Un homme qui me veut du bien, mais qui a vingt ans de plus que moi, m’offrait comme moyens d’existence, afin de ne pas m’écarter de cette vie spéculative pour quoi j’avais témoigné tant de dispositions, tu parles ! de classer des fiches dans une bibliothèque et de composer une anthologie des pensées d’un grand capitaine ou d’un monarque. D’effarement, je ne pus répondre à ce brave homme que j’espérais bien passer en Cour d’Assises avant d’en être réduit à de pareils travaux. Dieu soit loué ! il y a la Bourse, dont l’accès est libre même à nous qui ne sommes pas juifs. Il y a d’ailleurs bien d’autres façons de voler. Il est honteux de gagner de l’argent. Comment les médecins peuvent-ils ne pas rougir quand un client pose un billet sur leur table. Dés qu’un monsieur se met dans le cas d’accepter d’un autre quelque argent, il peut s’attendre à ce qu’on lui demande de baisser son pantalon. Si on ne rend pas de service bénévolement, pourquoi en rendrait-on ? Je vois bien que je volerais par délicatesse.

La petit V vient d’épouser un riche garçon ; elle l’aime. Ce n’est pas son argent qu’elle aime, elle l’aime parce qu’il est riche. La richesse est une qualité morale.
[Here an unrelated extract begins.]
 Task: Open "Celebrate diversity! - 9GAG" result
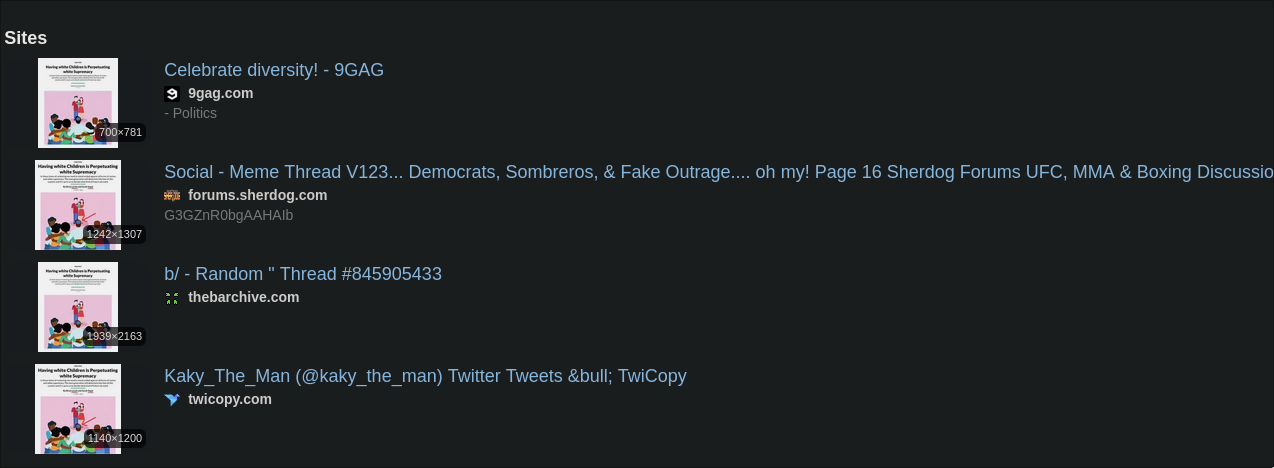[x=274, y=70]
Les yeux, les fourrures, la santé, les jambes, les mains, la 12 Packard, la peau, la démarche, la réputation, les perles, les partis-pris, le parfum, les dents, l’ardeur, les robes qui sortent de chez le grand couturier, les seins, la voix, l’hôtel Avenue du Bois, la fantaisie, le rang dans la société, les chevilles, les fards, la tendresse, l’adresse au tennis, le sourire, les cheveux, la soie, je ne fais pas de différence entre ces choses, et aucune d’entre elles n’est moins capable de me séduire que les autres.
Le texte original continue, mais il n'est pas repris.